You have requested our opinion as to the matters set forth below in connection with the Registration Statement and the Offering Agreement. For purposes of rendering the opinion set forth below, we have examined such documents and reviewed such questions of law as we have considered necessary and appropriate for the purposes of our opinion including (i) the Registration Statement, including the exhibits filed therewith, (ii) the Base Prospectus, (iii) the Prospectus Supplement, (iv) the Company’s amended and restated certificate of incorporation, as amended (the “Certificate of Incorporation”), (v) the Company’s second amended and restated bylaws, as amended, (vi) the Offering Agreement, and (vii) the corporate resolutions and other actions of the Company that authorize and provide for the filing of the Prospectus Supplement and the issuance of the Shares pursuant thereto and the Offering Agreement, and we have made such other investigation as we have deemed appropriate. We have not independently established any of the facts so relied on.
For purposes of this opinion letter, we have assumed the accuracy and completeness of each document submitted to us, the genuineness of all signatures on original documents, the authenticity of all documents submitted to us as originals, the conformity to original documents of all documents submitted to us as facsimile, electronic, certified, conformed or photostatic copies thereof, and the due execution and delivery of all documents where due execution and delivery are prerequisites to the effectiveness thereof. We have further assumed the legal capacity of natural persons, that persons identified to us as officers of the Company are actually serving in such capacity, that the representations of officers and employees of the Company are correct as to questions of fact, that the board of directors will have taken all action necessary to set the issuance price of the Shares to be offered and sold and that each party to the documents we have examined or relied on (other than the Company) has the power, corporate or other, to enter into and perform all obligations thereunder and also have assumed the due authorization by all requisite action, corporate or other, the execution and delivery by such parties of such documents, and the validity and binding effect thereof on such parties. We have not independently verified any of these assumptions.

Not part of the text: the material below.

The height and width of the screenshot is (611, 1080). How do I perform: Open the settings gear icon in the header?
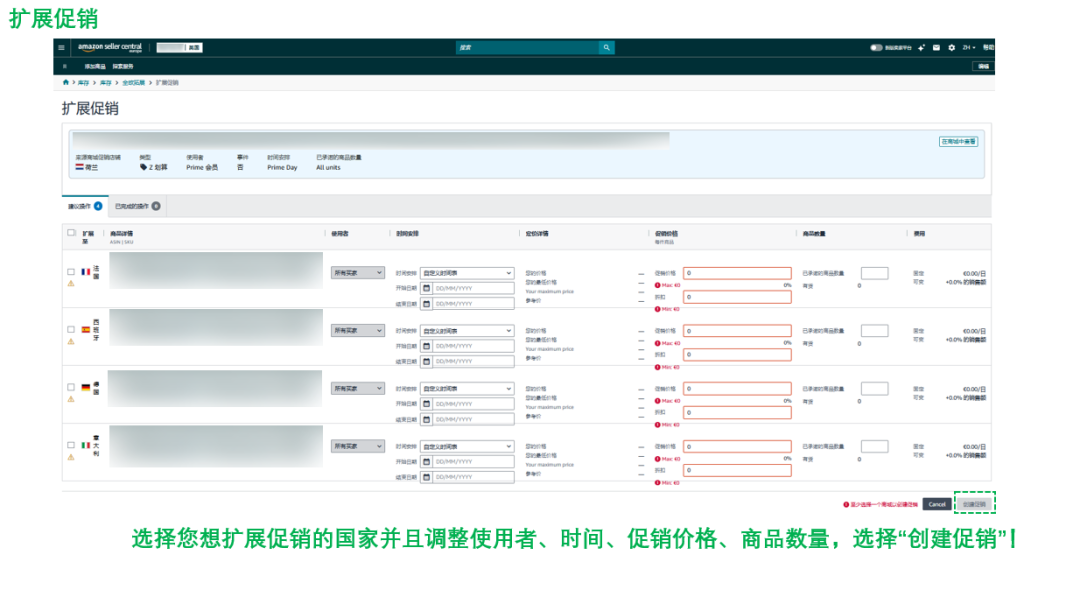(952, 48)
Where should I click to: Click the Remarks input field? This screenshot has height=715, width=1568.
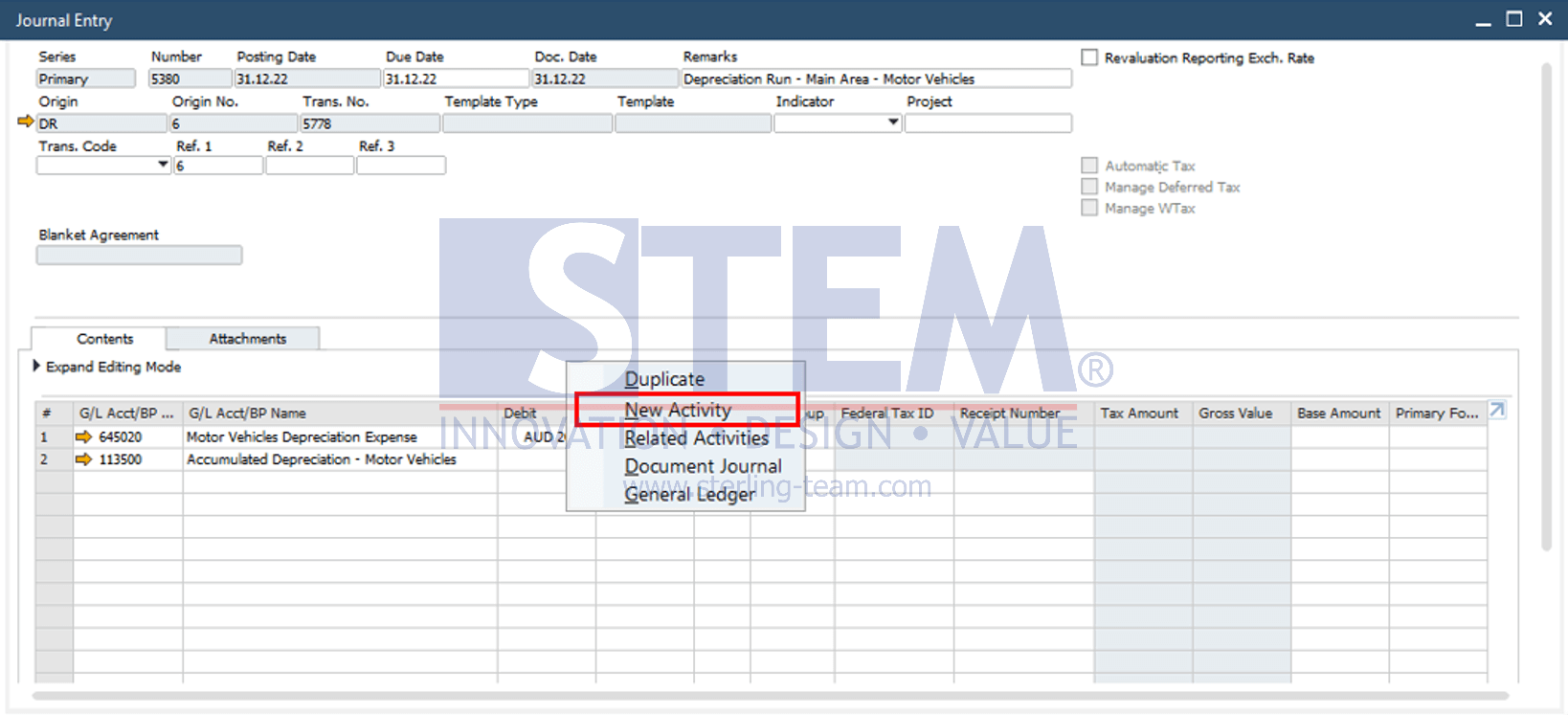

The opinions expressed in this opinion letter are limited to the General Corporation Law of the State of Delaware (the “DGCL”) and the applicable statutory provisions of the Delaware Constitution and the reported judicial decisions interpreting such statute and provisions and, solely in connection with the opinion given below. We are not opining on, and we assume no responsibility for, the applicability to or effect on any of the matters covered herein of (a) any other laws; (b) the laws of any other jurisdiction; or (c) the laws of any county, municipality or other political subdivision or local governmental agency or authority.
Based on the foregoing and in reliance thereon, and subject to the assumptions, qualifications, limitations and exceptions set forth below, we are of the opinion that:
| 1. | The Shares have been duly authorized by all requisite corporate action on the part of the Company, and when the Shares are issued and paid for as described in the Prospectus in accordance with the terms of the Offering Agreement, the Shares will be validly issued, fully paid and non-assessable. |
In rendering the foregoing opinion, we have assumed that (i) the Company will comply with all applicable notice requirements regarding uncertificated shares provided in the DGCL and (ii) upon the issue of any of the Shares, the total number of shares of Common Stock issued and outstanding will not exceed the total number of shares of Common Stock that the Company is then authorized to issue under its Certificate of Incorporation.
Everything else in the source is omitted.